There is no doubt in my mind that community based and bottom up approaches to enterprise support like those pioneered by Ernesto Sirolli and subsequently developed and transformed by projects like Bizz Fizz and on a much more modest scale Elsie, provide significant clues to the emergence of truly sustainable and enterprising communities.
But instead we get celebrity entrepreneurs and academics delivering masterclass after masterclass after enterprise competition on a seemingly endless treadmill driven by incoherent policy and the increasingly desperate search for those Holy Grails of ‘narrow’ economic development – the quick win and the high-growth start-up.
It must be time for us to develop a focus on long term, community building approaches to sustainable development that embraces the economy, culture and social cohesion as an inseparable trinity. These things cannot be pursued successfully as separate entities managed by different silos. They are all part of the same process of ‘development’.

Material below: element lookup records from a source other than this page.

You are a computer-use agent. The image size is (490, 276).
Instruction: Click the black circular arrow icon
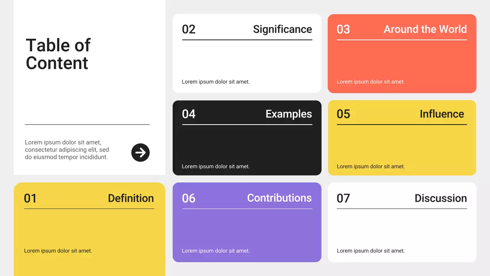tap(140, 153)
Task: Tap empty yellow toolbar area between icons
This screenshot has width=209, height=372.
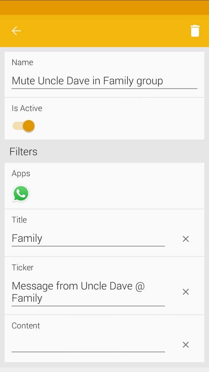Action: click(x=105, y=31)
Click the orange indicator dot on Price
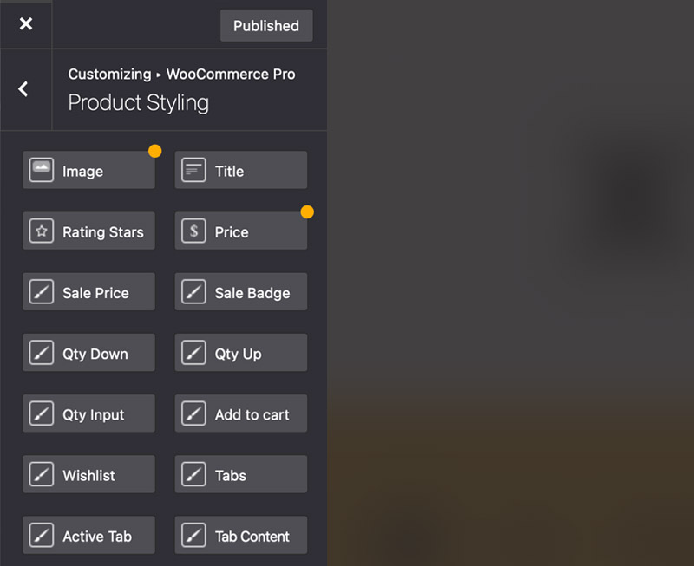The height and width of the screenshot is (566, 694). [307, 211]
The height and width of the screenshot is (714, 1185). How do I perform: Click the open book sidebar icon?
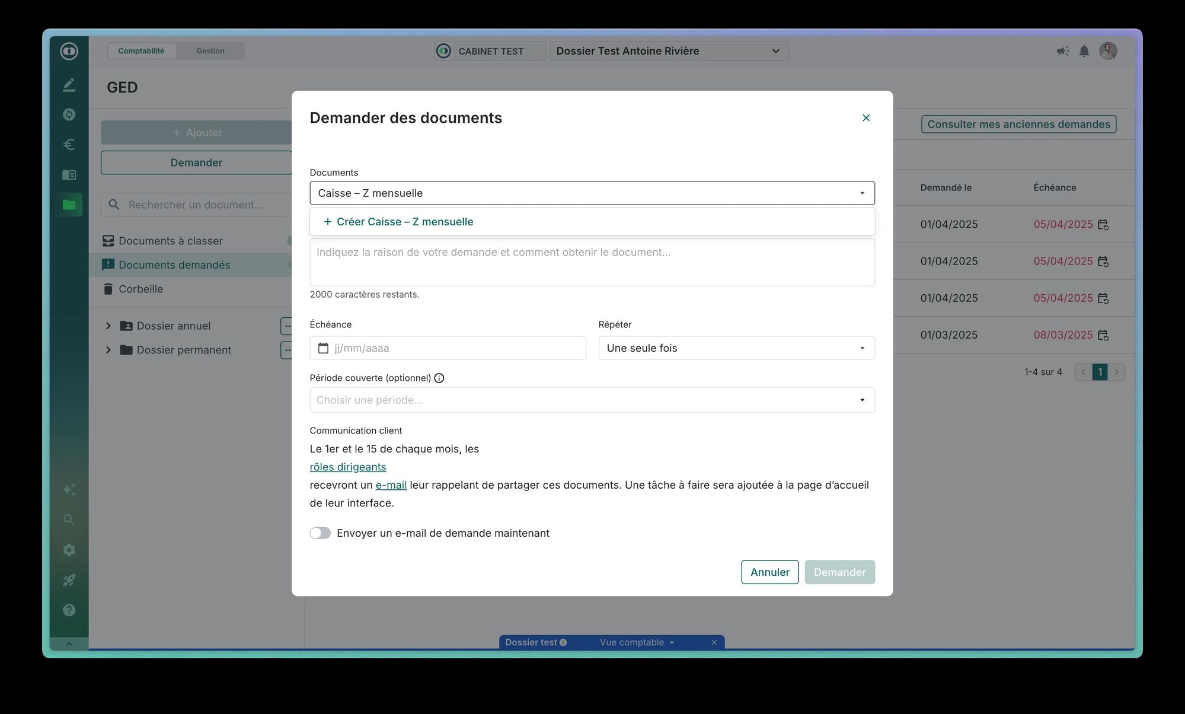(x=69, y=175)
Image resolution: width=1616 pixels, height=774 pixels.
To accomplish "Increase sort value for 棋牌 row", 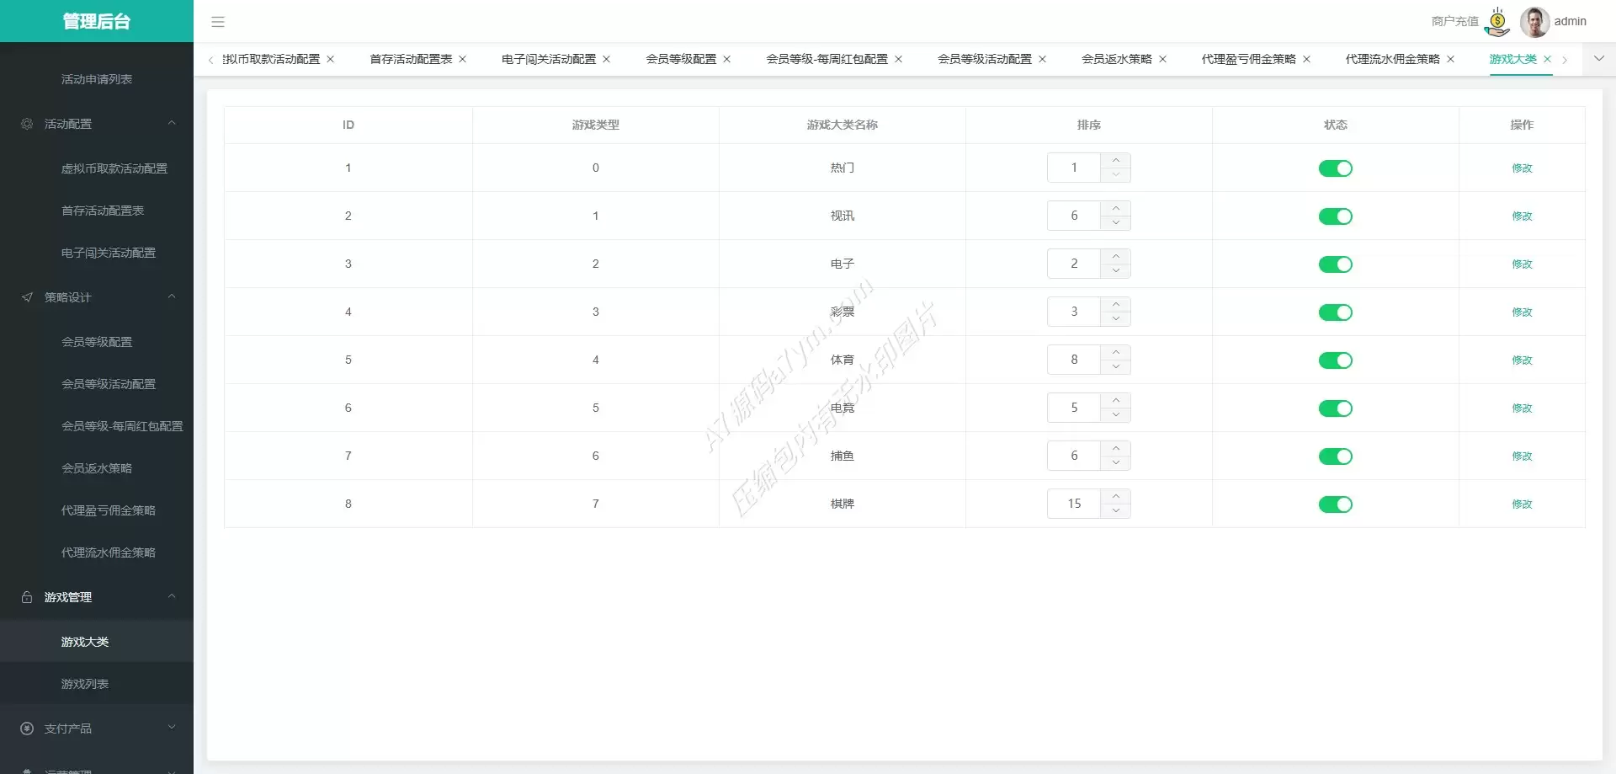I will [1115, 497].
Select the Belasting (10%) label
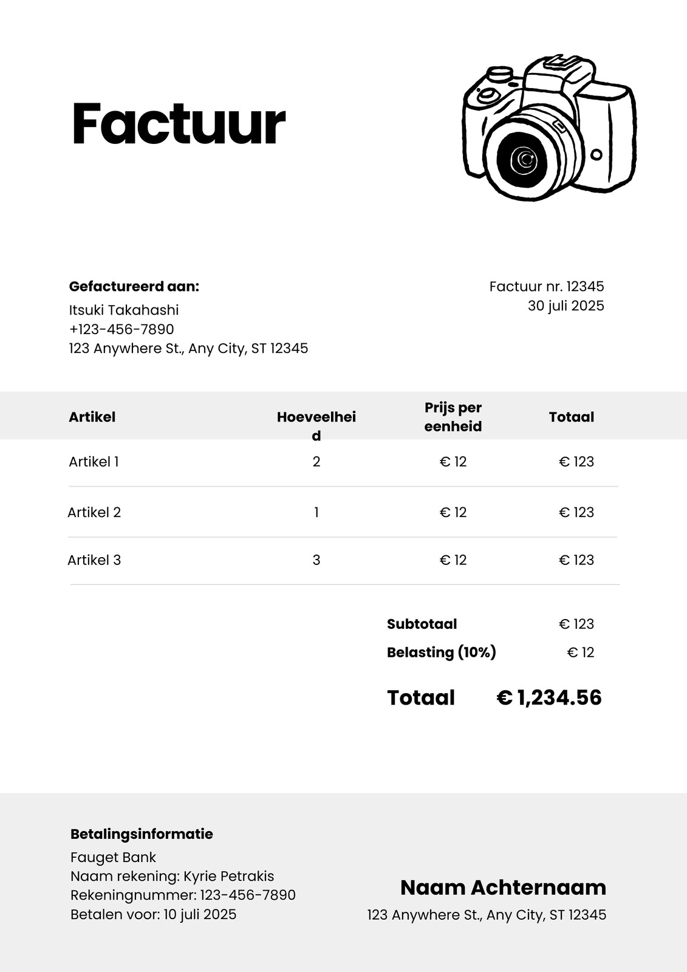 (442, 652)
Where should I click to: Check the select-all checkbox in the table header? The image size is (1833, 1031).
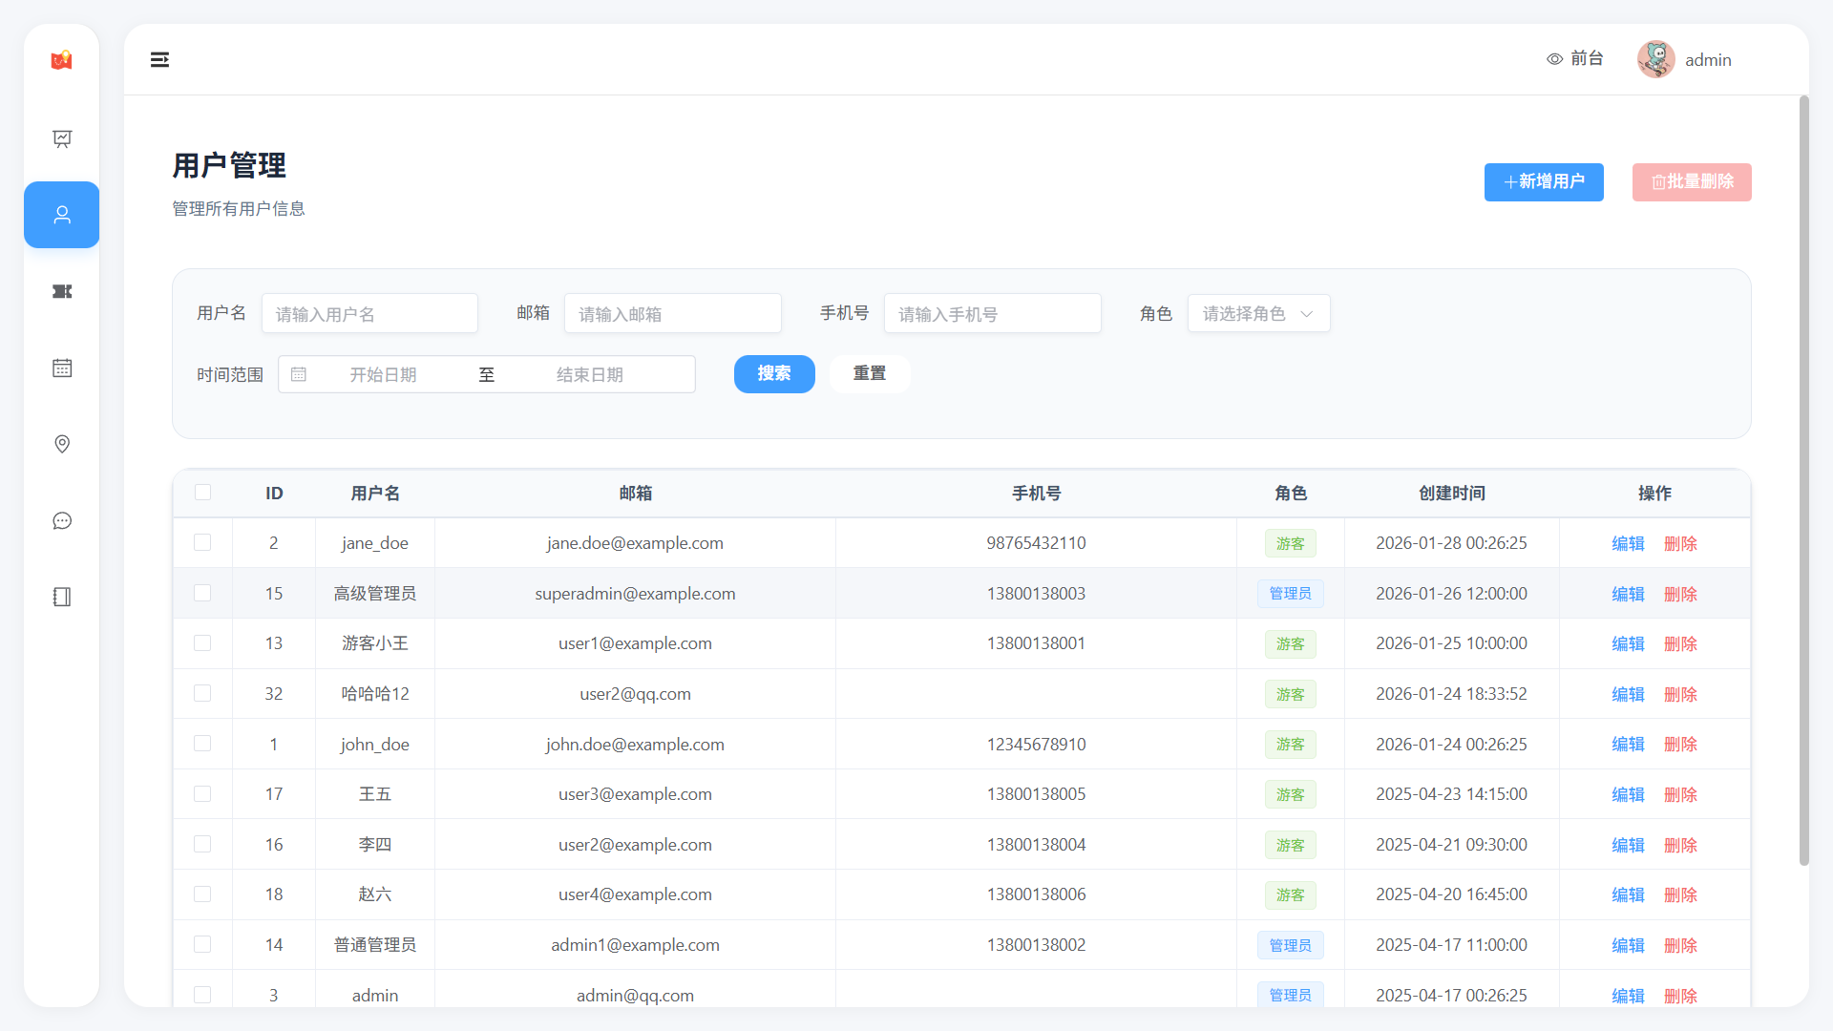click(202, 493)
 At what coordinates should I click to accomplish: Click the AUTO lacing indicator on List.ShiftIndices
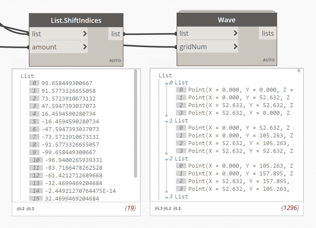[x=115, y=60]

We need to develop affordable processes that engage the whole community in nurturing the development of those willing to act boldly and helping more of its members to see that bold action will often reap its reward, not just for the individual but for the community as a whole. We must help to build communities that know how to recognise and help enterprising people who are looking to make a living and leave the community better off as a result.
And we must persuade policy makers, economic planners and perhaps most importantly our fellow citizens that entrepreneurship is not the only valid form of expression for our enterprising souls.